2020 Election Results: Nothing is written until all the votes are counted
The U.S. election does not end with the closing of the polls on November 3. On the contrary, they could change radically.
MORE IN THIS SECTION
As expected, the first results on Tuesday, November 3, discouraged many and put some in a celebratory position, even though four key battleground states will begin counting absentee ballots the day after.
The early results handed a victory in Florida and Ohio to President Donald Trump, who appears to be repeating the 2016 scenario. Similarly, the president has been re-elected by voters in Iowa.
For his part, former Vice President Joe Biden repeated his party's victory in Minnesota but surprised the country by winning Arizona.

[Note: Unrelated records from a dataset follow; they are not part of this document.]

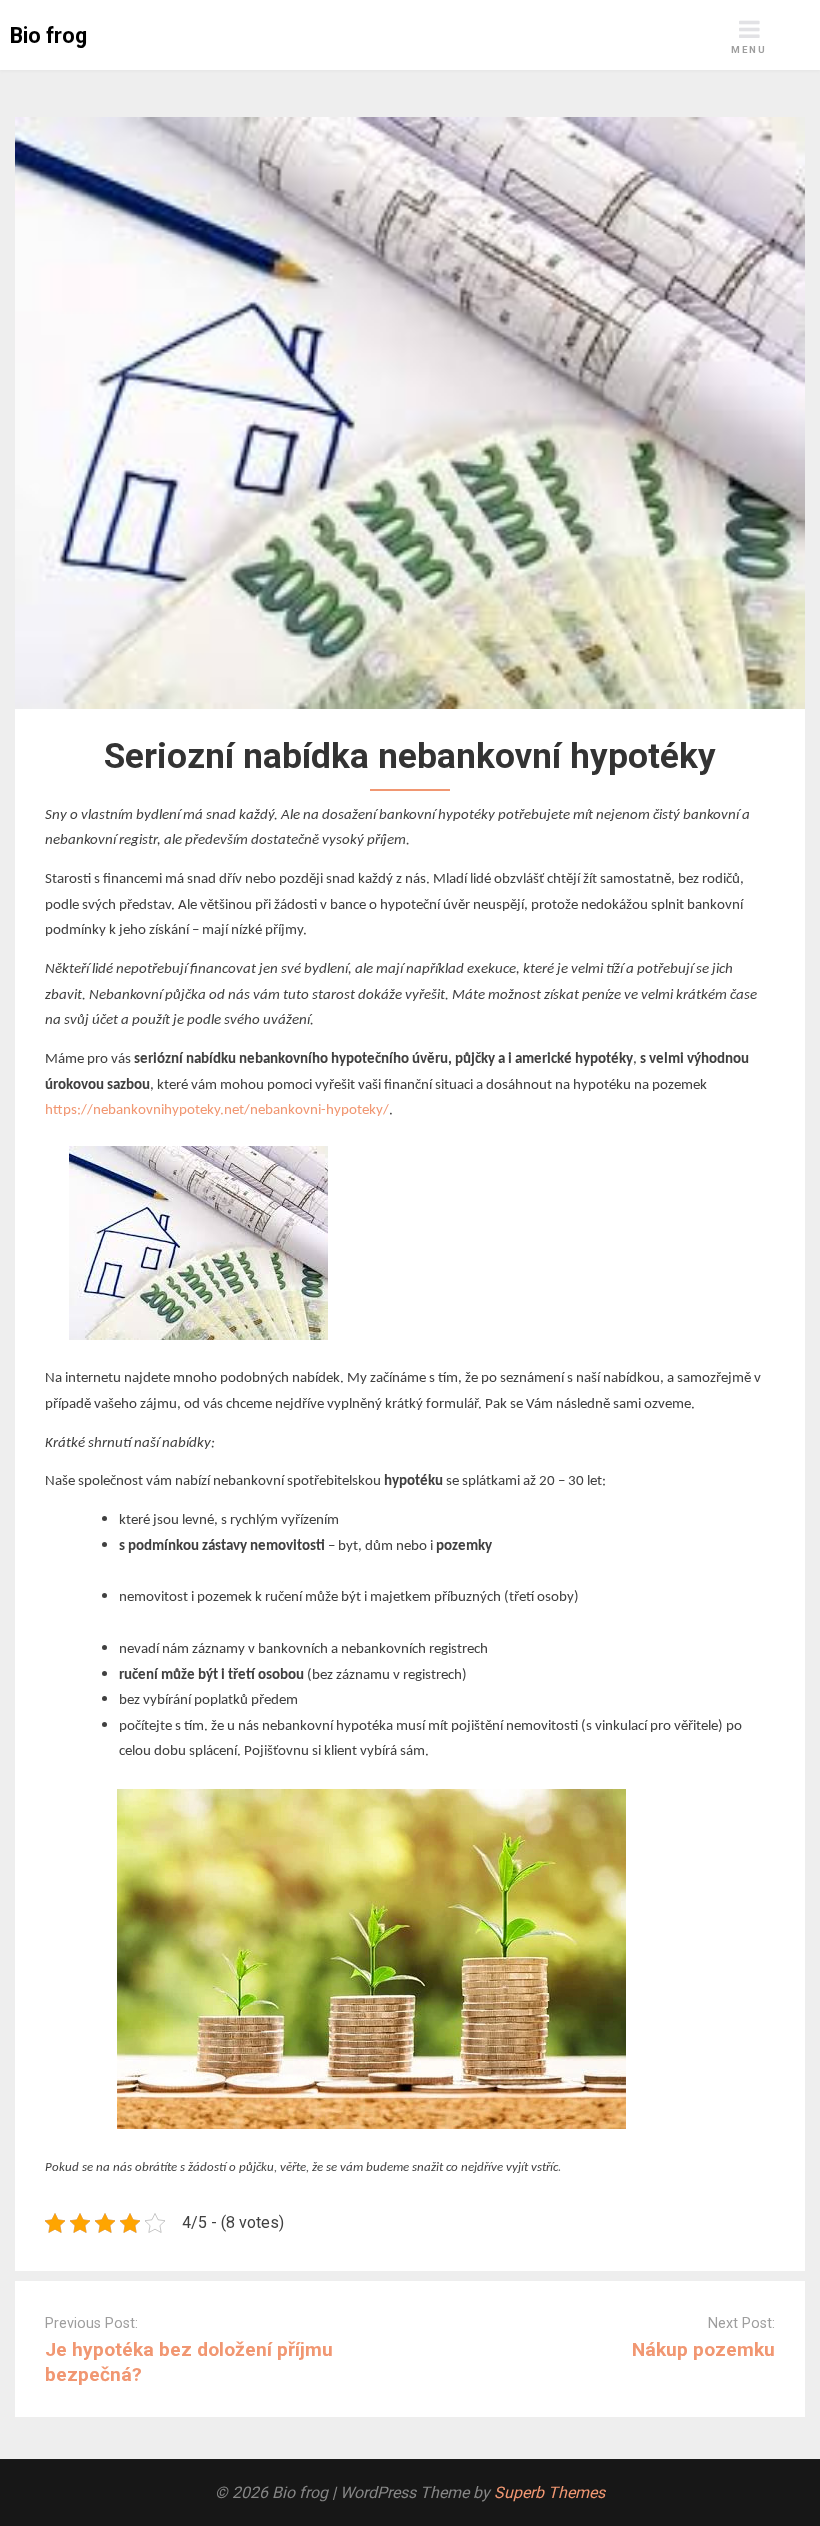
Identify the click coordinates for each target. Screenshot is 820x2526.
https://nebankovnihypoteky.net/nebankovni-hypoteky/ (217, 1110)
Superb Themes (549, 2492)
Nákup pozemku (703, 2349)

Similarly, the Democratic candidate won Nevada and New Hampshire.
Although these figures seem to give Trump a virtual lead, no one can know who the real winner will be until all the early votes have been counted, totaling more than 64 million mail ballots, according to the New York Times.
In all, and in part because of the Coronavirus pandemic, about 100 million people voted early in the U.S. elections this year.
While some key states like North Carolina have been processing votes for weeks, others will take much longer, especially Pennsylvania.
Along with Michigan and Wisconsin, these three states have had to endure Republican obstructionism that has done everything possible to allow an early vote count or earlier preparations as in other states.
In Pennsylvania, for example, officials could not begin processing hundreds of thousands of early ballots until Tuesday, CNN reported, and counties made their own decisions about how to proceed.
In Philadelphia, particularly, about 75,000 mail ballots had been counted, out of 350,000 that were returned by the end of Tuesday.
Considering that the state has received more than 2.5 million mail-in and absentee ballots, no early Tuesday result can give an objective perspective on what will happen after Wednesday.
Both candidates have shown confidence in their predictions, and both have assured that they will fight the legal battle if necessary, but President Trump has been playing along through his personal Twitter account, threatening election fraud and rushing to declare victory.
However, in a country whose banner is freedom and democracy, nothing is written in stone until every last vote is counted.